Fmod Programmer Sound and memory


I am using Programmer Sound for all the voice lines in the game (approximately over 10,000 lines)

After looking how each line is called by code here :

Do I need to create a separated bank for for memory optimization? (Like group every 200 lines which result to 50 banks?)
It seems like it’s based on streaming, then would it be okay to just use 1 bank for all?

Thank you in advance.


There’s a few factors to keep in mind when thinking of optimizing your audio table. The first applies to the whole project, which is the way you’re handling your audio assets: their format, size, loading mode, whether they’re set to stream, etc. The same principles apply to the assets in your audio table as well. Take a look at the Studio Documentation on Compression and Platform Encoding, as well as the Core API Glossary entry on Sounds for more info.

The second is the size of the audio table itself, and by extension the bank that it’s stored in - while asset/entity lookup for the bank and audio table should remain fairly fast, a larger bank will impact the amount of data loaded into memory at any one time, and will also cause loading/unloading the bank to be slower. If you are concerned about optimization and are noticing some kind of negative impact from the 10000+ audio files that you’re loading at once, I would recommend splitting your audio tables into separate banks.

Your audio table assets won’t be streamed unless they’re set to stream in FMOD Studio. Setting them to stream will decrease the amount of memory being used at once, which may make it more suitable to use a single bank for all of your voice lines, but streams do come with the downside of increased CPU usage.

Streams also have behavior that may make then undesirable for voice lines - as they’re loaded and played in real-time, it’s impossible to schedule streaming assets to be played with exact, sample-accurate timing, and they can also increase your audio latency. This can occasionally make them unsuitable if you’re trying to sync them up with in-game behavior (i.e. lip syncing), especially if you’re doing a lot with other audio at once, or working with less powerful hardware.

Hope this helps!

This is very helpful.

Each bank will have about 3800 lines (10,000 lines were count of all 3 localized voices)
I am planning to separate them into 3 banks such as = bank_en, bank_ja, bank_kr (english, japanese, korean)

Then each bank will have 3800 voice lines with key string something like “Tifa_6_20”.

Again, it probably depends on the audio usage of the game, but if I am using only 4-5 bgm + sfx at the time while dialogue voice is playing, would you prefer to separate them out or 1 bank with 3800 lines? (only 9 lines are lip-sync so maybe I will separate that into a different bank though)

Better way to put this question is:
Essentially, the streamed bank with 3800 voice’s CPU overhead is string comparison to find the key in the audio table, correct? (e.g. finding a string name “Tifa_5_21”!)

Small correction: there’s no way to “stream” a bank. Even if all assets in a bank are set to “stream”, you will still need to load the bank itself to play the streaming assets - the streaming assets won’t be loaded into memory until actually needed, but metadata regarding them will.

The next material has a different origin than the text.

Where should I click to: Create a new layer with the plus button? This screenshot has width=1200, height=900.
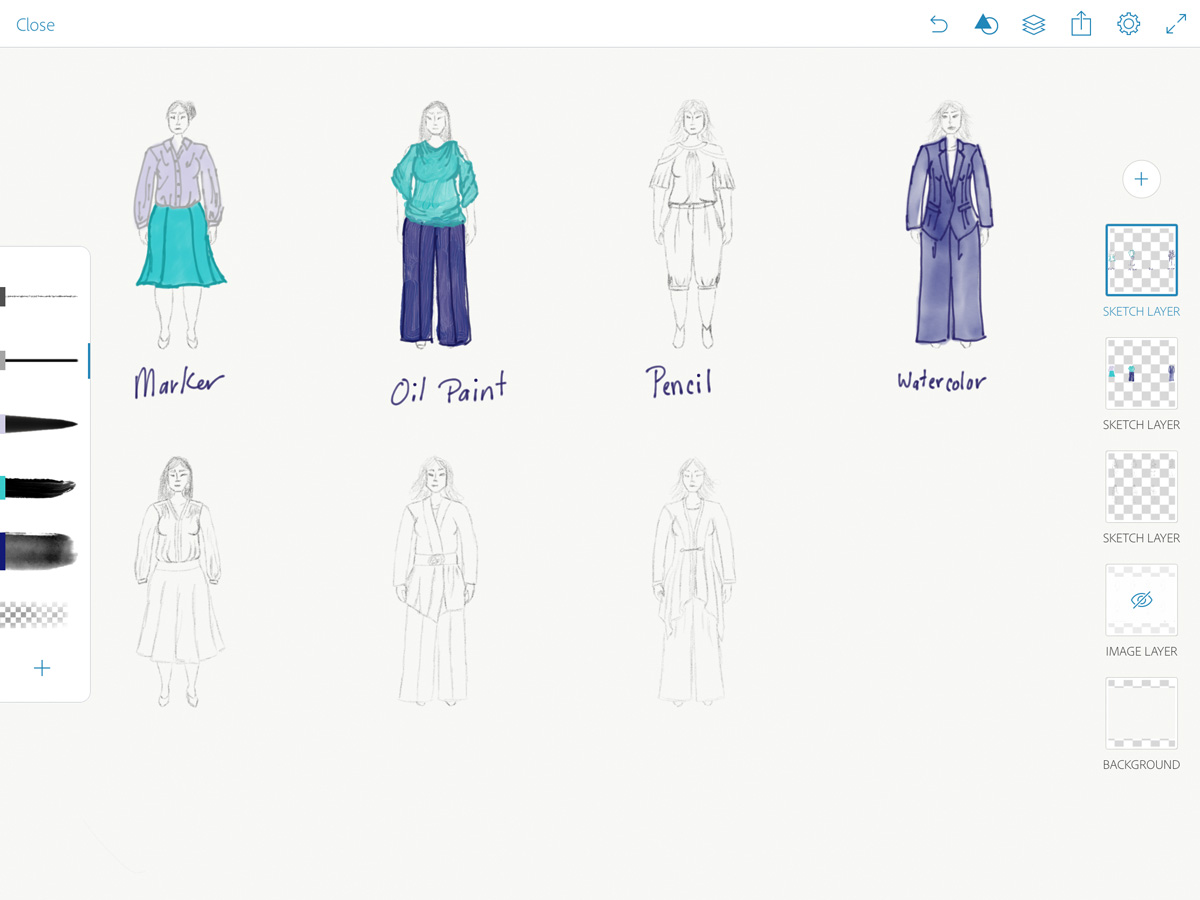(x=1141, y=179)
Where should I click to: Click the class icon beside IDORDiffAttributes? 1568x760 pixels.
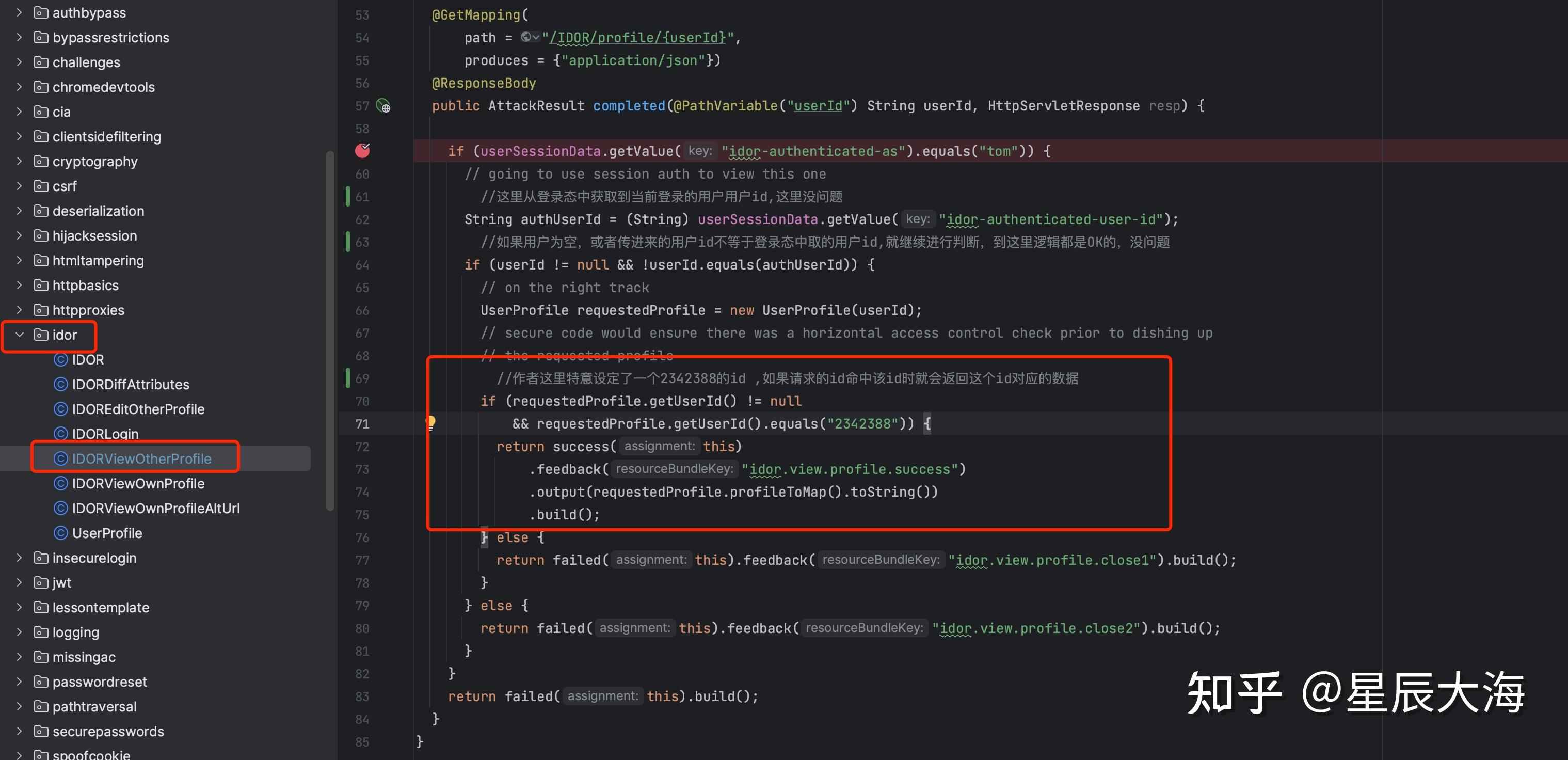tap(60, 384)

That said, the string comparison uses a radix tree, and as such shouldn’t incur too much of a CPU hit even with a large amount of audio table entries. The CPU overhead from actually playing back the streamed assets is probably more important to consider.

Personally, I would seperate audio tables into different banks, both to minimize on memory usage when loading/unloading banks, and to compartmentalize them by some measure of relevancy to try to create a better workflow. However, I can’t comment on your project - you know it far better than I do, so you’re in a better place to judge whether seperating your tables into different banks would be appropriate. If you aren’t running into any issues with loading/unloading banks, streaming latency, etc. then it might be fine as is - there’s not much point in pre-emptively optimizing, especially if you’ll need to spend time re-factoring your voiceline playback scripts and adding a bunch more bank loads.